Morphokinetic behavior has also been used to predict euploidy rates in different studies [29,30] because aneuploidy can potentially occur at any stage from the disjunction of chromatids to the mitotic divisions within the embryo [40-43]. We used the morphokinetic embryo grading system that predicts aneuploidy devised by Basile et al. and did not find any differences between the two groups. The literature contains little information on embryo aneuploidy and Cai activation. However, our results are in line with a recent study that found that Cai application did not increase the risk for aneuploidy and there were no developmental differences in live births as a result of transfers made with Cai administration [20]. Thus Ca2 ionophores have the capability to bind Ca2 cations, and due to their hydrophobic properties, they form a complex at the lipid bilayer of the membrane. This structure enables ionophores to transfer Ca2 across the membrane and release them into the cytosol [44]. Consequently, ionophores themselves may not necessarily enter the oocyte, potentially explaining the absence of a detectable effect of ionophores on chromosomal segregation [45]. Reports have indicated that implanted embryos after IVF, using Cai as an artificial oocyte activator, do not exhibit any chromosome abnormalities [7,47]. Moreover, no perinatal morbidity or mortality was reported among the patients involved in these studies. Comparable outcomes have also been observed in children aged 3–10 years, who were born following ICSI cycles using Cai. No differences have been noted compared to their peers [32,48].

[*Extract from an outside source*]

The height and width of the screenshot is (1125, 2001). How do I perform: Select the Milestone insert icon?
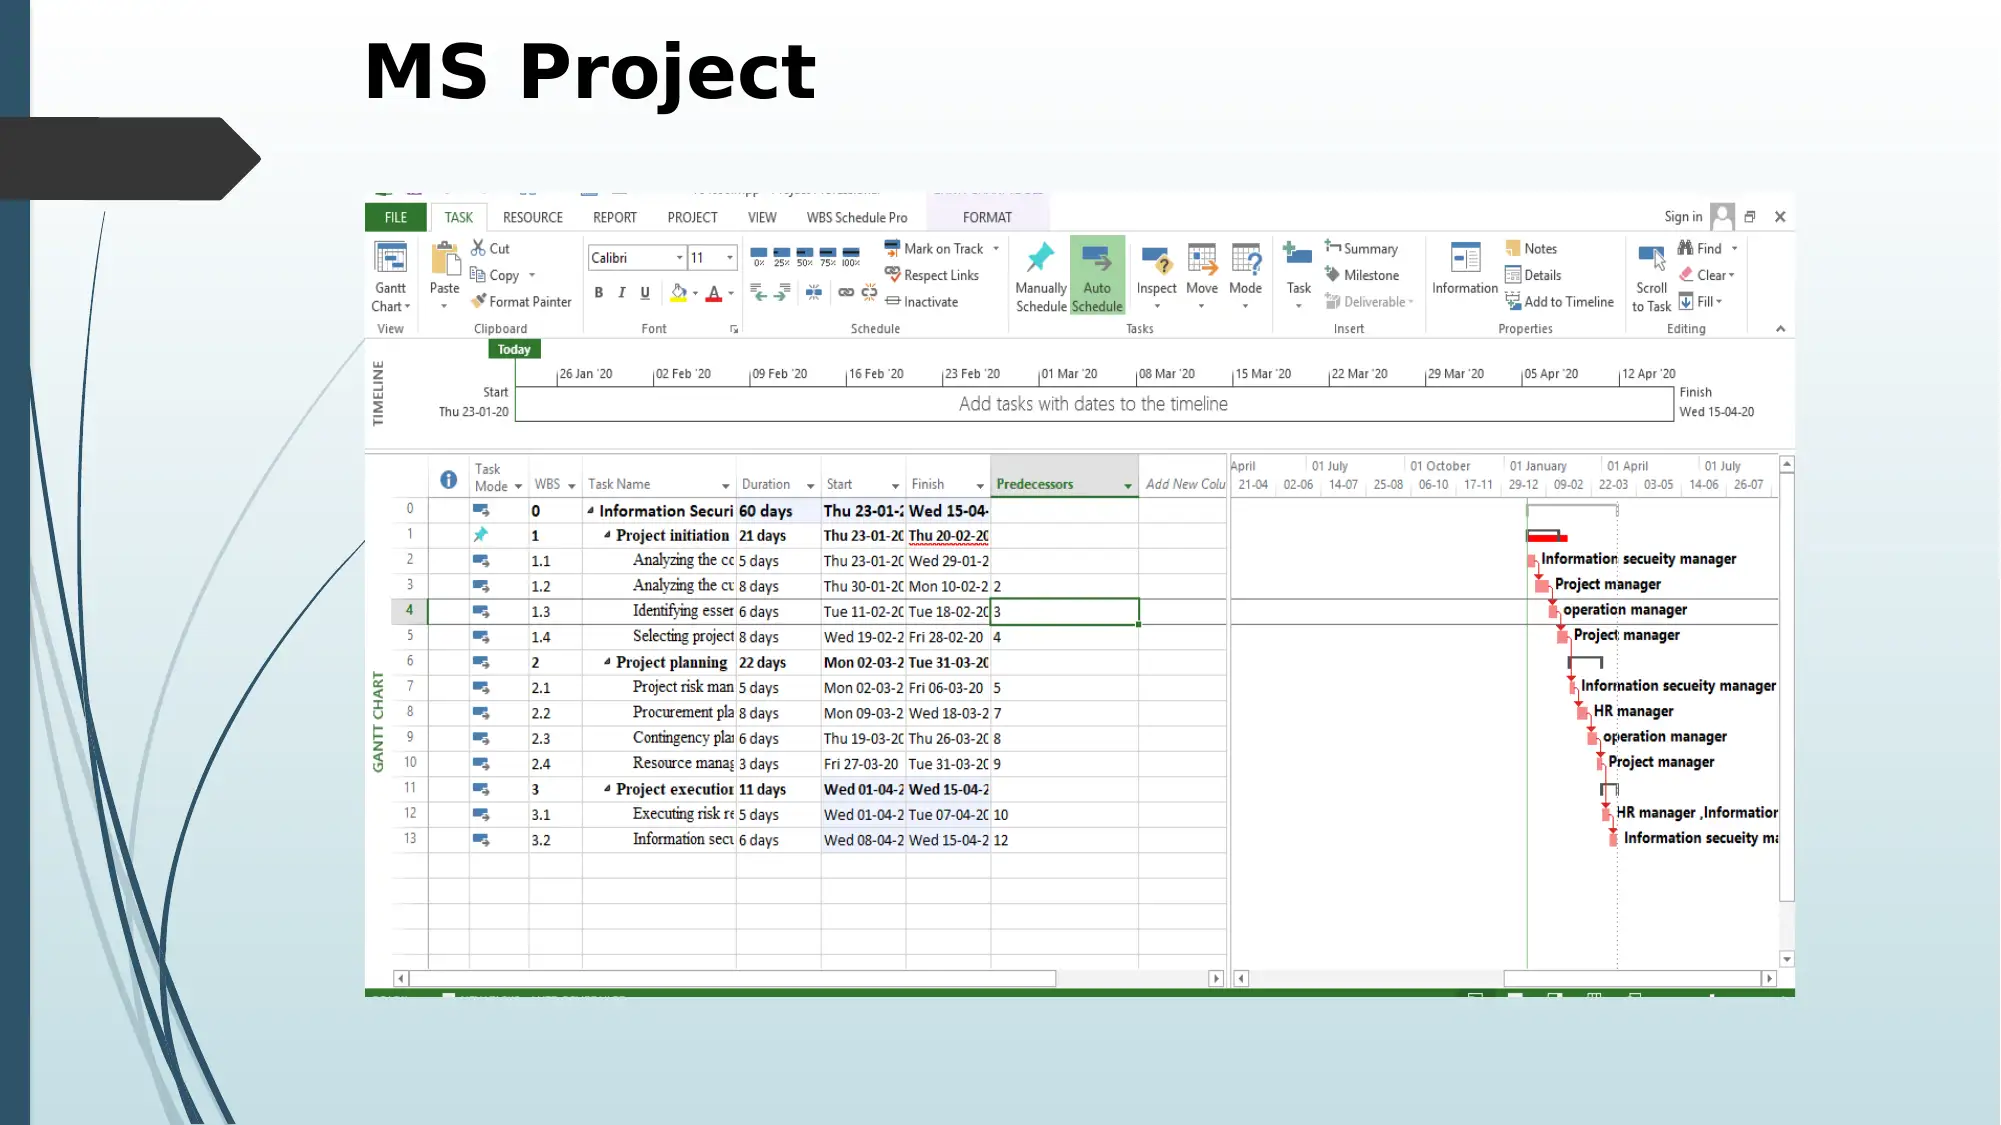pos(1332,275)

The principal limitation of our study lies in its retrospective design. Consequently, definitive conclusions are challenging to establish. However, it is important to acknowledge that this limitation is mitigated by our substantial sample size. Our findings may help understanding the embryomorphokinetic behavior and embryo selection in AOA cycles in future applications.
In conclusion, we did not find significant differences in most of the embryomorphokinetic parameters except prolongation of tb and cavitation time. However, the clinical significance of these changes is controversial because of the lack of correlations between these parameters and clinical outcomes. More studies with larger populations are needed on this subject.